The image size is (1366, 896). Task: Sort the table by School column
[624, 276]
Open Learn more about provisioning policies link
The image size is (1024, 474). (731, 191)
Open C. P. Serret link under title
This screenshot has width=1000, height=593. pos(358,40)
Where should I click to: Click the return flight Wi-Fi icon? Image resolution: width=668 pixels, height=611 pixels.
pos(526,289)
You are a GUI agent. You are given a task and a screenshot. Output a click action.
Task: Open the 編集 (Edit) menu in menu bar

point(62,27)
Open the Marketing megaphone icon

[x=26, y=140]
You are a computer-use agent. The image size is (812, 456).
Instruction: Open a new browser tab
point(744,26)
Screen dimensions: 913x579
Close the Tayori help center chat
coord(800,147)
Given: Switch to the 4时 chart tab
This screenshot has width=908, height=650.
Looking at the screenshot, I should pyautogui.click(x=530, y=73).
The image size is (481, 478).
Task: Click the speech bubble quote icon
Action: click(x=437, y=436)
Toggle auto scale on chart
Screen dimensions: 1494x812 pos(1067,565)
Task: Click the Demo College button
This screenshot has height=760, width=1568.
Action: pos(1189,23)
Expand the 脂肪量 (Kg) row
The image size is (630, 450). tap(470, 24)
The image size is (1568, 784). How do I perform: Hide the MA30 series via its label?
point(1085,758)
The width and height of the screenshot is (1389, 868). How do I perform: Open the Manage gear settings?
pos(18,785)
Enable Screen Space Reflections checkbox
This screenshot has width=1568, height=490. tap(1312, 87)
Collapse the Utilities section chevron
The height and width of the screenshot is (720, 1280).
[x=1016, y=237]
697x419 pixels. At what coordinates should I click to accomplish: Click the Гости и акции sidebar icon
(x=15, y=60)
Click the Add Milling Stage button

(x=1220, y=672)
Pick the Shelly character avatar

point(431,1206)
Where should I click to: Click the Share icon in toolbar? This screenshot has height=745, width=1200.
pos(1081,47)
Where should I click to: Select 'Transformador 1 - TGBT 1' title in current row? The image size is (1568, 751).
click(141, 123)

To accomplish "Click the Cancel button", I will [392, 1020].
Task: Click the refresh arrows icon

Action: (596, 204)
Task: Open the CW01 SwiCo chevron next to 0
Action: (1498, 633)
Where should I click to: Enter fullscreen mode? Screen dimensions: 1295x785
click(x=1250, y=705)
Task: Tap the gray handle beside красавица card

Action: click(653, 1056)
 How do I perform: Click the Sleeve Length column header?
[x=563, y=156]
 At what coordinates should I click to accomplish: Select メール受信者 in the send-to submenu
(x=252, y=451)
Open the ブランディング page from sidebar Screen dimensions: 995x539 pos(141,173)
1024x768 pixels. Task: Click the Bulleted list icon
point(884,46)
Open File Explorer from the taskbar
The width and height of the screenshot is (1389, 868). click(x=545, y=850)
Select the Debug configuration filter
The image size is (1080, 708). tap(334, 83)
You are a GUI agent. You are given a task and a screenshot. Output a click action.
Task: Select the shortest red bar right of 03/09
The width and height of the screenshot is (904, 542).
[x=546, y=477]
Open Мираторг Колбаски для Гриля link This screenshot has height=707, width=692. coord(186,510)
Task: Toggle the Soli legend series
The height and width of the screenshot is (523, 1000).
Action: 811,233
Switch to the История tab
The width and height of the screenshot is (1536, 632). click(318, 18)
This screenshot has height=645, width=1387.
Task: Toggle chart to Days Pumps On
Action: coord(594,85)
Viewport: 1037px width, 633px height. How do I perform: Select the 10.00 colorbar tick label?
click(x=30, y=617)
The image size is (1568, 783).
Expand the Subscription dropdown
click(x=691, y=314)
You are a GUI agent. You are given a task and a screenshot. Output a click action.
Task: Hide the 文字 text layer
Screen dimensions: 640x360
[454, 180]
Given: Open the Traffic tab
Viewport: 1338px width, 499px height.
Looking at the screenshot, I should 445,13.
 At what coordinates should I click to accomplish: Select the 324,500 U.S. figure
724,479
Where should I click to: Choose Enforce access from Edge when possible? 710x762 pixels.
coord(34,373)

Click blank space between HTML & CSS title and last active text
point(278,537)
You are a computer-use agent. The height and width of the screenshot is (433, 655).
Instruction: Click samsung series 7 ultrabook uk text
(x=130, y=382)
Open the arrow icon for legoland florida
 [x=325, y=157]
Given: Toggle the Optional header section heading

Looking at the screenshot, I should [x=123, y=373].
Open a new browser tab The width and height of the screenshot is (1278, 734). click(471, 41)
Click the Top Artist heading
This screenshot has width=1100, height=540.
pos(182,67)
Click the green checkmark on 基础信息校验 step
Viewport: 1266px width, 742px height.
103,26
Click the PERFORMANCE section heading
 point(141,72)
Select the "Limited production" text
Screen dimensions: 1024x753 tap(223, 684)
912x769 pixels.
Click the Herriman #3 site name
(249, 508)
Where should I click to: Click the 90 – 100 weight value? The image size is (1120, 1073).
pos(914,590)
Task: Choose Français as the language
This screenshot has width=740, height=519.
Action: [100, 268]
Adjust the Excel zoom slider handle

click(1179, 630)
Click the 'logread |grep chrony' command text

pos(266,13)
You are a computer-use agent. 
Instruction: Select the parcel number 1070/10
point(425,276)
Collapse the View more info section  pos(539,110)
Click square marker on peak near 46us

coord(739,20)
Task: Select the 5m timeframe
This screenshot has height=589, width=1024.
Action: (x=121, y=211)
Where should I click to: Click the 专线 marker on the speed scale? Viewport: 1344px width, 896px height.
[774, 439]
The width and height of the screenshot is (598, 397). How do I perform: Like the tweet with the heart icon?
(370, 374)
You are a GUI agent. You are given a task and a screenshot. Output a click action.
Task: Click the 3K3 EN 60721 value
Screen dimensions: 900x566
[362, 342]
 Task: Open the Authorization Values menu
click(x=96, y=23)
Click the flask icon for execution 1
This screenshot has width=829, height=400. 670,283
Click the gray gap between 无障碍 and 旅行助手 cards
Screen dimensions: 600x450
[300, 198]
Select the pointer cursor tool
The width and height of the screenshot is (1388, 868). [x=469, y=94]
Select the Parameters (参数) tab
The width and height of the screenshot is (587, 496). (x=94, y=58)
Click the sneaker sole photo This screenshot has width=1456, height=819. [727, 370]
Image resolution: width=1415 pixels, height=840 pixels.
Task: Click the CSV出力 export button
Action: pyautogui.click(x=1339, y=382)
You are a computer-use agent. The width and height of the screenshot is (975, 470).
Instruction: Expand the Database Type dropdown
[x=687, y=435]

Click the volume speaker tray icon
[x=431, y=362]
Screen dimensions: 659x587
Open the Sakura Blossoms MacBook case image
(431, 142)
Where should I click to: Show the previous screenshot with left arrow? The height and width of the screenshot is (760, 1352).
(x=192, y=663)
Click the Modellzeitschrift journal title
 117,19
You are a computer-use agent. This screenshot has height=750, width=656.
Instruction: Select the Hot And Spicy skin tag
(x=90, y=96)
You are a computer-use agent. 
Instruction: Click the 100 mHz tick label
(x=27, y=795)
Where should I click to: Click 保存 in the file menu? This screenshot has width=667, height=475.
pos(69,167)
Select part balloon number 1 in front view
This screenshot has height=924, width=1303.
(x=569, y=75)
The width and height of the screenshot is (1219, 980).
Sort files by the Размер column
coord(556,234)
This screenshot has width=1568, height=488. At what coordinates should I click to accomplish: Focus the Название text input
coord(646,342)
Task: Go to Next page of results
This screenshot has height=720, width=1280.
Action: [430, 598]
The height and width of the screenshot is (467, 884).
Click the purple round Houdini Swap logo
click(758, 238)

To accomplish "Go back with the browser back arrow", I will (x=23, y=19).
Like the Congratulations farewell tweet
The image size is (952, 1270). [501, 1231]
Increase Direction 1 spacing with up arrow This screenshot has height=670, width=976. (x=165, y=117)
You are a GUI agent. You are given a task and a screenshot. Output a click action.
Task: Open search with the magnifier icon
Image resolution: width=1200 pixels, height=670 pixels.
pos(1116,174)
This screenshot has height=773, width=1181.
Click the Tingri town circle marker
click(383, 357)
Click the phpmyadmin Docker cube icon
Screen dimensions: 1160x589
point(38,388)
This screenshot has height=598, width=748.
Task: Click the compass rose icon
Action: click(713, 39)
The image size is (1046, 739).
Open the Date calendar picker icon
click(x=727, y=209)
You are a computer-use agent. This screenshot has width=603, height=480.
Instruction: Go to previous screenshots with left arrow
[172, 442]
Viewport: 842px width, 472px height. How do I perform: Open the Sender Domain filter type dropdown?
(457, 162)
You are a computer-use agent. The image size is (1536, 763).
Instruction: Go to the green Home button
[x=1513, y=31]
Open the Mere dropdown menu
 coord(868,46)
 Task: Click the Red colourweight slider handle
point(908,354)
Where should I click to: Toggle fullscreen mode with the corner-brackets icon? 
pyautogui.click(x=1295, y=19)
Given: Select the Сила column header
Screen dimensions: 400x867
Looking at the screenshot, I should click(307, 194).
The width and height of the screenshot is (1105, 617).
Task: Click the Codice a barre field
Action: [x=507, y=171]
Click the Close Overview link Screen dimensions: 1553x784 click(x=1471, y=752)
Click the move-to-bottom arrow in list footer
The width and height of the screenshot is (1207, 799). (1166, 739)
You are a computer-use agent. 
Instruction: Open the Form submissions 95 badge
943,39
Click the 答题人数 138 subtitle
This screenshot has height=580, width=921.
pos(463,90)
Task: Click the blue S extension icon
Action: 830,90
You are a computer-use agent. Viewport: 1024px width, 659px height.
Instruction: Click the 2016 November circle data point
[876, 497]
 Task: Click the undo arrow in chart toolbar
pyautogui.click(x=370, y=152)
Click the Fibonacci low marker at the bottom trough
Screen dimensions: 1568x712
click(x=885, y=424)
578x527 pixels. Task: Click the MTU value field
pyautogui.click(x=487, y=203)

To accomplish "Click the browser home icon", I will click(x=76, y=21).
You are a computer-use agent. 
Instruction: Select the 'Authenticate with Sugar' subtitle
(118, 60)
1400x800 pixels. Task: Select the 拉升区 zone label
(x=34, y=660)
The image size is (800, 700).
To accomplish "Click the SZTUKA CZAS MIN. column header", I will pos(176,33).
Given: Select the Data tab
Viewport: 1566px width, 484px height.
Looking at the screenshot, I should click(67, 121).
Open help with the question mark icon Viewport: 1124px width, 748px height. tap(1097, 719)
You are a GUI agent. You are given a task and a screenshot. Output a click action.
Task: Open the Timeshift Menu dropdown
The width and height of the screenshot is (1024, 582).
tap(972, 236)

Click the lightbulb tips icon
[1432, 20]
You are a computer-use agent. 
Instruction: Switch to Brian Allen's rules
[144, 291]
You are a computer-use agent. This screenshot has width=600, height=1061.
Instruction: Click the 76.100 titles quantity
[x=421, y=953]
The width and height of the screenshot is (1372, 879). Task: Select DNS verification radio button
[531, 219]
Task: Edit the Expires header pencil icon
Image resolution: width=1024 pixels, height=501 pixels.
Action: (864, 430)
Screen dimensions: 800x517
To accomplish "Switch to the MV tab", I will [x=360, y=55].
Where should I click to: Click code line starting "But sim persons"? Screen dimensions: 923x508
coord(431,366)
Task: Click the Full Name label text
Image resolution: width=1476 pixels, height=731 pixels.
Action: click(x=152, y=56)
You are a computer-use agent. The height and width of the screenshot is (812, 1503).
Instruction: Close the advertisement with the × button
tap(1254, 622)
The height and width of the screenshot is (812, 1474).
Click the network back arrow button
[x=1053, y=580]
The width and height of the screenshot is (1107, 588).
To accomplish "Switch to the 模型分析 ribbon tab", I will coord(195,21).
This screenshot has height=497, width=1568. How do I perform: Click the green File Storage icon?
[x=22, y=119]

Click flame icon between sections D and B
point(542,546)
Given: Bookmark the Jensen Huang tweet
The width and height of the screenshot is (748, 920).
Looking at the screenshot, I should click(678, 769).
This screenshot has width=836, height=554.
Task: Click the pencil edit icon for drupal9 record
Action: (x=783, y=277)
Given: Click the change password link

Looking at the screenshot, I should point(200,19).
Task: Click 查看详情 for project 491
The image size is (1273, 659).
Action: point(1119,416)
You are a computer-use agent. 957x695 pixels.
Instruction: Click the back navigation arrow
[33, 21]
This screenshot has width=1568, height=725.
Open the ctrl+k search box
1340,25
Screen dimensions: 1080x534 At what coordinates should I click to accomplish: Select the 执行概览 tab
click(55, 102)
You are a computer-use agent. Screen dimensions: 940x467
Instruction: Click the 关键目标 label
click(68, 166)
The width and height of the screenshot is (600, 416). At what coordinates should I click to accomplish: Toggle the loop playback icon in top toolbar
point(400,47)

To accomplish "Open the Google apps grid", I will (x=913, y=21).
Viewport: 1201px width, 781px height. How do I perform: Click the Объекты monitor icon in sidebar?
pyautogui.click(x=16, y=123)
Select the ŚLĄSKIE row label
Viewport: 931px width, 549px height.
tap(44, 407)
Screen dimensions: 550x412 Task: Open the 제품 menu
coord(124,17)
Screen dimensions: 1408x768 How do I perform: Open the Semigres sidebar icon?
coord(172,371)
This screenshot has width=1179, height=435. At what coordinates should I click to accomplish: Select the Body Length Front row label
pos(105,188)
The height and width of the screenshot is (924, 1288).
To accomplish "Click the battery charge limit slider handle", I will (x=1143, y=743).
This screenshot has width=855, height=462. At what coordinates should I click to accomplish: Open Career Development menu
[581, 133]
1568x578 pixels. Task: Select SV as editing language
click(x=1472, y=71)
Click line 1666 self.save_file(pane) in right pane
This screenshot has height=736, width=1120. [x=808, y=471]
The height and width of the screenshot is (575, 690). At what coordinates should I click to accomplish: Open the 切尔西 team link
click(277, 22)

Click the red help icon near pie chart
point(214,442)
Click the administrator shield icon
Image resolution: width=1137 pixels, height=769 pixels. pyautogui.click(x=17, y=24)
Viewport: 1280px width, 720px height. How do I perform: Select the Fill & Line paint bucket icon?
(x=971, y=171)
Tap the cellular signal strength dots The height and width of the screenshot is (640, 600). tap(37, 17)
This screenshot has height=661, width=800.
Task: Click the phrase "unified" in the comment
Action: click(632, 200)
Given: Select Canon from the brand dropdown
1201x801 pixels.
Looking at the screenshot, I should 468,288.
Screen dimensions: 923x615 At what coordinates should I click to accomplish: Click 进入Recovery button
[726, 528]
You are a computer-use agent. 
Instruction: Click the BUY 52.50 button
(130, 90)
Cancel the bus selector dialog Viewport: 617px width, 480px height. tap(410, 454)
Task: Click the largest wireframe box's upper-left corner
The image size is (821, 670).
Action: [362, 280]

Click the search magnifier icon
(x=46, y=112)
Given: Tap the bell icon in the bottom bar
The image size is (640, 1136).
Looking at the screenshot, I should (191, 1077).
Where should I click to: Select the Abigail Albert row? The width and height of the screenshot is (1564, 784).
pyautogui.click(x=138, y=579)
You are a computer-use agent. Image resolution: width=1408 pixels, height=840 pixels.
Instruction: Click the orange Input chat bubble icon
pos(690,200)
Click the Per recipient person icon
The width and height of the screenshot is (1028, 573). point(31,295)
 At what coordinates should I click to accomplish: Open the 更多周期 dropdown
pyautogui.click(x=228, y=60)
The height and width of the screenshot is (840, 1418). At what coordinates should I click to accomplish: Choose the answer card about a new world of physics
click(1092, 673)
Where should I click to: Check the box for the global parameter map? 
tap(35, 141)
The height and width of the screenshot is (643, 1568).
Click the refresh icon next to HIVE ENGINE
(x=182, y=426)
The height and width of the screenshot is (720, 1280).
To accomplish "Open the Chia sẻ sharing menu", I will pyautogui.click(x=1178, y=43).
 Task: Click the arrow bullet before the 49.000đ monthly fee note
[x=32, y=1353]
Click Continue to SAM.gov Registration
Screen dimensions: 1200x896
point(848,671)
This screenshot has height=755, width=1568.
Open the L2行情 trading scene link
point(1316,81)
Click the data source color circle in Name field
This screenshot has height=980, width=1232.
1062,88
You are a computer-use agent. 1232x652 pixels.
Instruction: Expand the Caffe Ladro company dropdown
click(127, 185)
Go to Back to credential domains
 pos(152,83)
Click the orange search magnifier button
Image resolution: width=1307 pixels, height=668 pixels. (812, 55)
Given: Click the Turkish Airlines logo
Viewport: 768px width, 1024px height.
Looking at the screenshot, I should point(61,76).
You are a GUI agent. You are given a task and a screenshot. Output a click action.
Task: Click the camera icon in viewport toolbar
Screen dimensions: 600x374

## [Exercise prompt]
Everything above from the line containing "is (433, 655)." down to the line containing "Click the gray gap between 无障碍 and 旅行助手 cards" is to be transcribed exactly, with both of those lines included and nothing else added.

## [Your response]
You are a computer-use agent. The height and width of the screenshot is (433, 655).
Instruction: Click samsung series 7 ultrabook uk text
(x=130, y=382)
Open the arrow icon for legoland florida
 [x=325, y=157]
Given: Toggle the Optional header section heading

Looking at the screenshot, I should [x=123, y=373].
Open a new browser tab The width and height of the screenshot is (1278, 734). click(471, 41)
Click the Top Artist heading
This screenshot has width=1100, height=540.
pos(182,67)
Click the green checkmark on 基础信息校验 step
Viewport: 1266px width, 742px height.
103,26
Click the PERFORMANCE section heading
 point(141,72)
Select the "Limited production" text
Screen dimensions: 1024x753 tap(223, 684)
912x769 pixels.
Click the Herriman #3 site name
(249, 508)
Where should I click to: Click the 90 – 100 weight value? The image size is (1120, 1073).
pos(914,590)
Task: Choose Français as the language
This screenshot has width=740, height=519.
Action: [100, 268]
Adjust the Excel zoom slider handle

click(1179, 630)
Click the 'logread |grep chrony' command text

pos(266,13)
You are a computer-use agent. 
Instruction: Select the parcel number 1070/10
point(425,276)
Collapse the View more info section  pos(539,110)
Click square marker on peak near 46us

coord(739,20)
Task: Select the 5m timeframe
This screenshot has height=589, width=1024.
Action: (x=121, y=211)
Where should I click to: Click the 专线 marker on the speed scale? Viewport: 1344px width, 896px height.
[774, 439]
The width and height of the screenshot is (598, 397). How do I perform: Like the tweet with the heart icon?
(370, 374)
You are a GUI agent. You are given a task and a screenshot. Output a click action.
Task: Click the 3K3 EN 60721 value
Screen dimensions: 900x566
[362, 342]
 Task: Open the Authorization Values menu
click(x=96, y=23)
Click the flask icon for execution 1
This screenshot has width=829, height=400. 670,283
Click the gray gap between 无障碍 and 旅行助手 cards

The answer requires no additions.